6項目の質問で慢性疼痛の広がりを予測。『ROPS score』
📖 文献情報 と 抄録和訳
慢性疼痛の発症と拡大に関する予後リスクスコア
[背景・目的] 我々は英国バイオバンクのデータセットに機械学習を適用して、広範囲にわたる多次元の痛みに依存しない特徴を合成し、さまざまな痛みの状態と身体部位全体への痛みの広がりを分類および予測できる予測モデルを開発した。
[方法-結果] 慢性疼痛は、生物学的、心理学的、社会的要因の組み合わせに影響される複雑な状態である。UK Biobank(n = 493,211)のデータを用いて、疼痛は近位部位から遠位部位へと広がることを示し、共存する疼痛部位の数を予測する生物心理社会モデルを開発した。
このデータ駆動型モデルを用いて、様々な慢性疼痛状態(曲線下面積(AUC)0.70-0.88)と疼痛関連病状(AUC0.67-0.86)を分類するリスクスコアを同定した。縦断的解析では、このリスクスコアは、約9年後の広範囲に及ぶ慢性疼痛、身体の部位にまたがる慢性疼痛の広がり、および強い衝撃を伴う疼痛の発生を予測した(AUC 0.68-0.78)。主な危険因子は、不眠、「うんざり感」、疲労感、ストレスフルなライフイベント、肥満度30以上などであった。

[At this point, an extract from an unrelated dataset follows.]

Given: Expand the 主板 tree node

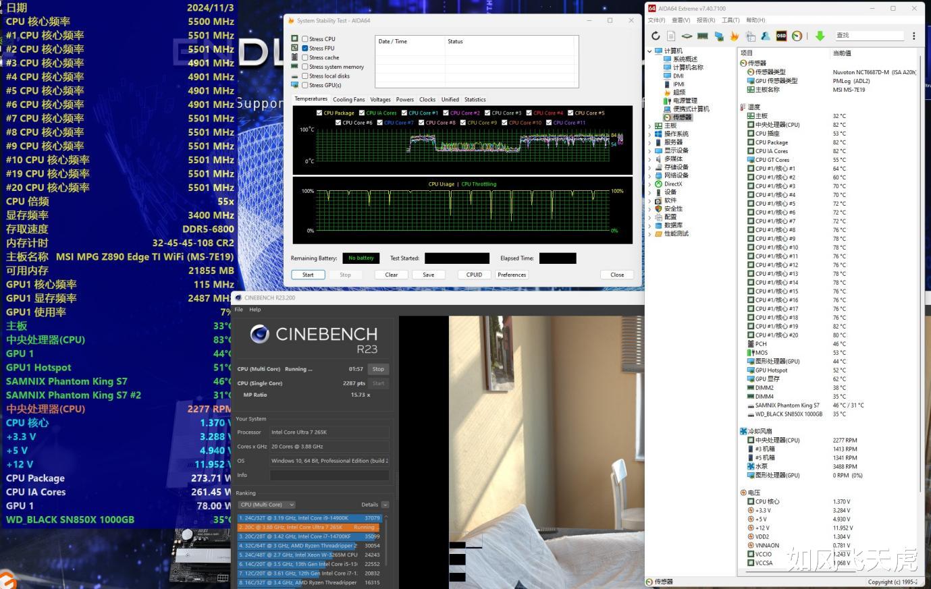Looking at the screenshot, I should 650,125.
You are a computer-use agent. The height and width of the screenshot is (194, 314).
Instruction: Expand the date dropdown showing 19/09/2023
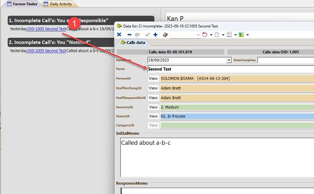click(x=229, y=60)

■ 慢性疼痛の発症と広がりを予測するROPS: risk of pain spreading
・上記のリスクスコアを簡略化、2値化された6つの簡単な質問に基づき、同様の予測性能が得られた。
・その後、北フィンランド出生コホート(n = 5,525)とPREVENT-ADコホート(n = 178)で疼痛伝播リスクを検証したところ、同等の予測性能が得られた。
[結論] この知見は、慢性疼痛が共通の生物心理社会的因子から予測できることを示しており、研究プロトコルの調整、臨床試験における患者の無作為化の最適化、疼痛管理の改善に役立つものである。
🌱 So What?:何が面白いと感じたか?
これまで、疼痛、慢性疼痛に関して多くの文献抄読をしてきた。
睡眠、食事(ライフスタイル)、不安(気分)…。
今回の論文は、これまでの知の集積を束ねて花束にしたような、珠玉のモデルといえる。
そして、その珠玉のモデルが発表された舞台は、Nature MedicineというTop of Top‼️
すべての痛みの治療に関わる人間が知っておいた方がいい論文だと思う。
だが、その中身をみて、多くの人が辟易とするだろう。
美しいのだが、図が多すぎる、処理すべき情報が多すぎる。
そんな人間にも、手を差し伸べてくれるのがNature Medicine。
簡単な6項目の質問スコアにして、臨床応用可能性を高めている。
ただ開発するだけでなく、どのようにそのモデルを用いるか、にまで配慮されている。
この神6だけは、理解しておきたい。